The problem - Please go through the records below and return every line holding the word "navigation".

Dataset excerpts
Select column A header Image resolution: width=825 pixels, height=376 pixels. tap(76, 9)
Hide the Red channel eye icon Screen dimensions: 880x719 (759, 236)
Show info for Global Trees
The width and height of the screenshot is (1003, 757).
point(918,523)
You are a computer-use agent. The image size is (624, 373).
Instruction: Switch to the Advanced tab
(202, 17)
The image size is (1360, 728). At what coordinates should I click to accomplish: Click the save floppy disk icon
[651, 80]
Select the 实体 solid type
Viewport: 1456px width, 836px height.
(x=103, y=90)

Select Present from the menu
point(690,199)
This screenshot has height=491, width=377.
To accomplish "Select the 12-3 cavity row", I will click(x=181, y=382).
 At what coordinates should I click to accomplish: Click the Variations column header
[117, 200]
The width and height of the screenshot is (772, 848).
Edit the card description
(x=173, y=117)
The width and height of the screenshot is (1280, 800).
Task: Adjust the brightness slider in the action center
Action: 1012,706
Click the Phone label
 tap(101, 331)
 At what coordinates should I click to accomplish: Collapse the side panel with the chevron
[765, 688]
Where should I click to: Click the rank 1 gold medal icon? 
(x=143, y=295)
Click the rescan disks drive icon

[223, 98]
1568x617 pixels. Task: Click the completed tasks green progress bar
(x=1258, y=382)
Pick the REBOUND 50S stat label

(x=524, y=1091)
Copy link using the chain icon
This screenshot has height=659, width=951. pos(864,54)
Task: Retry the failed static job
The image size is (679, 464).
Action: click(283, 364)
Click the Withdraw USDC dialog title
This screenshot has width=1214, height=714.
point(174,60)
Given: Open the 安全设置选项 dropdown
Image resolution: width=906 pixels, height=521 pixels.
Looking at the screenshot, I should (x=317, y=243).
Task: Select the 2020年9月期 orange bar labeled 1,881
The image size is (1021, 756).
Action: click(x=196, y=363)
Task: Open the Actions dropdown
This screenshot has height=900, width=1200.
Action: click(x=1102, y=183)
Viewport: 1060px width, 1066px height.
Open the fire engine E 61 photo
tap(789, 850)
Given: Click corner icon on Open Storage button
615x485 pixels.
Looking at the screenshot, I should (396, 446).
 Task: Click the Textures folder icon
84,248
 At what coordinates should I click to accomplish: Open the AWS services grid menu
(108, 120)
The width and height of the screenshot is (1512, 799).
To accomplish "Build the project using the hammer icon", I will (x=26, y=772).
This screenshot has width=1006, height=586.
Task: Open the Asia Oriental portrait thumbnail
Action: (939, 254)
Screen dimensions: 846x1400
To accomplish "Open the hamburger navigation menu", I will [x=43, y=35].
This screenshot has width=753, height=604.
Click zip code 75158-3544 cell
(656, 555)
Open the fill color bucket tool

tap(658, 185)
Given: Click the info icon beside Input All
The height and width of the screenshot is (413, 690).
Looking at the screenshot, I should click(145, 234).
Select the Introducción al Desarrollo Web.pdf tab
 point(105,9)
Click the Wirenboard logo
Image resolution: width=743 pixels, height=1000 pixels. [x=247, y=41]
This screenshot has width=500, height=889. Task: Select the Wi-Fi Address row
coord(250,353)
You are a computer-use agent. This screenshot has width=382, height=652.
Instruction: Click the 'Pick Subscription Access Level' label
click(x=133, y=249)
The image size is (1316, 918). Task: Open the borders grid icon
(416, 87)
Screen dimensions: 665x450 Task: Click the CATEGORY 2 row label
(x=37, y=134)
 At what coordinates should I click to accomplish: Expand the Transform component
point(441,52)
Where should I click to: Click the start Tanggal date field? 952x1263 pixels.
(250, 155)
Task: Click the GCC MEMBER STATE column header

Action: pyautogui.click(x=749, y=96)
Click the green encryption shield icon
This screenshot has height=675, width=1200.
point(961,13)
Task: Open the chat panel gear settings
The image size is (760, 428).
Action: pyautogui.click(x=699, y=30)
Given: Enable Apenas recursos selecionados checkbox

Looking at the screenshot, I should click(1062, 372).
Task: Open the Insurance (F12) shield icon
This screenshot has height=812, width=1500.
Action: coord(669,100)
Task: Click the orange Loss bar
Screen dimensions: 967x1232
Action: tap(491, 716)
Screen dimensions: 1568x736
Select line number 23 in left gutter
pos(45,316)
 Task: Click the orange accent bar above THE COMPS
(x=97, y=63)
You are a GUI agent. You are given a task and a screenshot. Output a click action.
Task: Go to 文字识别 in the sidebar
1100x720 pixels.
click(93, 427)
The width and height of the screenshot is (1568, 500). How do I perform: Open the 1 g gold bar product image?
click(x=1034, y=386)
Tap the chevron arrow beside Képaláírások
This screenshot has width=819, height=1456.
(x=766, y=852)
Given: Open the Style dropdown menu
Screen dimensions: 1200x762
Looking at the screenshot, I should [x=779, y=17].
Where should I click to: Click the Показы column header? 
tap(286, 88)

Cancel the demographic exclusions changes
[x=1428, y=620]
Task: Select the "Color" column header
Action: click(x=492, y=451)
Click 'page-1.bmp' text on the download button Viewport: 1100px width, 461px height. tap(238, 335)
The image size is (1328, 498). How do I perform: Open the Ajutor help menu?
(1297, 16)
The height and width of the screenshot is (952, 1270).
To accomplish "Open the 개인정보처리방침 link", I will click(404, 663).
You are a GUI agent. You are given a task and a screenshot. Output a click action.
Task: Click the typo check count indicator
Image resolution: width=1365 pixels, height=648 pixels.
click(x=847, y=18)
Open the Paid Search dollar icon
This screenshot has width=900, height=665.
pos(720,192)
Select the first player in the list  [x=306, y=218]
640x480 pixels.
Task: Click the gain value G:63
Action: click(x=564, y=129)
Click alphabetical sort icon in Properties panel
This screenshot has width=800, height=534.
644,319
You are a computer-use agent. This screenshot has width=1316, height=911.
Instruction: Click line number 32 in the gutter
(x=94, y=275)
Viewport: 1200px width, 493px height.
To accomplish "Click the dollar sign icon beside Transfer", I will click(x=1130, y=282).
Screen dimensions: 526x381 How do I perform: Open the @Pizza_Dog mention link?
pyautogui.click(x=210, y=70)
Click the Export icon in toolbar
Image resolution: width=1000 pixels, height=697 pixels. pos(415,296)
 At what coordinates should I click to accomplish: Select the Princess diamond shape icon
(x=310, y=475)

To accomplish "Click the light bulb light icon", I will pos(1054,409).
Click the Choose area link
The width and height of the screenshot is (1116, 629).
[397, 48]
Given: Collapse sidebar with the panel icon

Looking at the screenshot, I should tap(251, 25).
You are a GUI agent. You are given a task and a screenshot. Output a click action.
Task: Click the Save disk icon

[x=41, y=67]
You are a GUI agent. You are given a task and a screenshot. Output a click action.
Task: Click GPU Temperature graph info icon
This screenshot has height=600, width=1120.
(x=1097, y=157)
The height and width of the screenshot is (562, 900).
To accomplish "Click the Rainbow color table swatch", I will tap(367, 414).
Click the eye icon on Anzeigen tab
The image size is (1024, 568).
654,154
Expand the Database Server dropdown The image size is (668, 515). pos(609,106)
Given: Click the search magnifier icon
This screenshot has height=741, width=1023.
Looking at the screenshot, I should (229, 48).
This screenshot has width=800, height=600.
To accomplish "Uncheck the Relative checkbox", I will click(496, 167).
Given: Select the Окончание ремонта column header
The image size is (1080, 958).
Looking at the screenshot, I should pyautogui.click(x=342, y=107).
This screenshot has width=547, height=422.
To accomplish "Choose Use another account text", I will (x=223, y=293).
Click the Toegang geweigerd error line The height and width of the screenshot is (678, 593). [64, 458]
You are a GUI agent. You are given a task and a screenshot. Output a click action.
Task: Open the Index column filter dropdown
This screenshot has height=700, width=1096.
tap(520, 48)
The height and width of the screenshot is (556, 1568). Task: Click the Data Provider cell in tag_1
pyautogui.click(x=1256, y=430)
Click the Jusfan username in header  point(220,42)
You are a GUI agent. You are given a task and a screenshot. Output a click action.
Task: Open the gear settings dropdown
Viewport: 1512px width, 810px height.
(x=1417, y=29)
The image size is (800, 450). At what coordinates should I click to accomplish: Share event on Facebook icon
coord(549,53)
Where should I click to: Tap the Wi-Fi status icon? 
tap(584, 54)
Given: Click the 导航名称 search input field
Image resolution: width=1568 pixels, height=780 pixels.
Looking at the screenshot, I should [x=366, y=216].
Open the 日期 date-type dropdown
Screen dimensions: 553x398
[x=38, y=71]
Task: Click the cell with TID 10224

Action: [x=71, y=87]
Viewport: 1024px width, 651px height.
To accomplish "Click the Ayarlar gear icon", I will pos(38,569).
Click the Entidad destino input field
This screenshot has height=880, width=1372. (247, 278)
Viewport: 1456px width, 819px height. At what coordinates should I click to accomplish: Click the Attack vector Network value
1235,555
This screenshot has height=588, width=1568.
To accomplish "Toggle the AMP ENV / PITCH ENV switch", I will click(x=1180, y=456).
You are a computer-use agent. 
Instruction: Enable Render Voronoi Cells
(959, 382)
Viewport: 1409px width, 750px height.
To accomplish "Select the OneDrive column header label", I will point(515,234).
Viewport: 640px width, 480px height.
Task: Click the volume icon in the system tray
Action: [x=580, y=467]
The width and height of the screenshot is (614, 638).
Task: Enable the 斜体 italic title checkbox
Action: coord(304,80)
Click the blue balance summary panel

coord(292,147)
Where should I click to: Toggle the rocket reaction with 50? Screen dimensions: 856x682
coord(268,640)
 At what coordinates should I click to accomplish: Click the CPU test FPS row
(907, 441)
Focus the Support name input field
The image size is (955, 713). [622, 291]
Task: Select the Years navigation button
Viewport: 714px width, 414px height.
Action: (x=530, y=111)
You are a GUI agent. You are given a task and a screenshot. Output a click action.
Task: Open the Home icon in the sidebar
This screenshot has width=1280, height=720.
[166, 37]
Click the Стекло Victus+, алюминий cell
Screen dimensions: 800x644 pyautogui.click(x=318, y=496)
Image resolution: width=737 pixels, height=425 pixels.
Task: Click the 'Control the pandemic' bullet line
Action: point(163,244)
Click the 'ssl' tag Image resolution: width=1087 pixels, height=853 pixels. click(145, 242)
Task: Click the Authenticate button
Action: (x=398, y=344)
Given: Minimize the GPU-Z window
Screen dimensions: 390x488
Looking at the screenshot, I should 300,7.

Solution to this task -
To accomplish "Open the hamburger navigation menu", I will [x=43, y=35].
Task: Select the Years navigation button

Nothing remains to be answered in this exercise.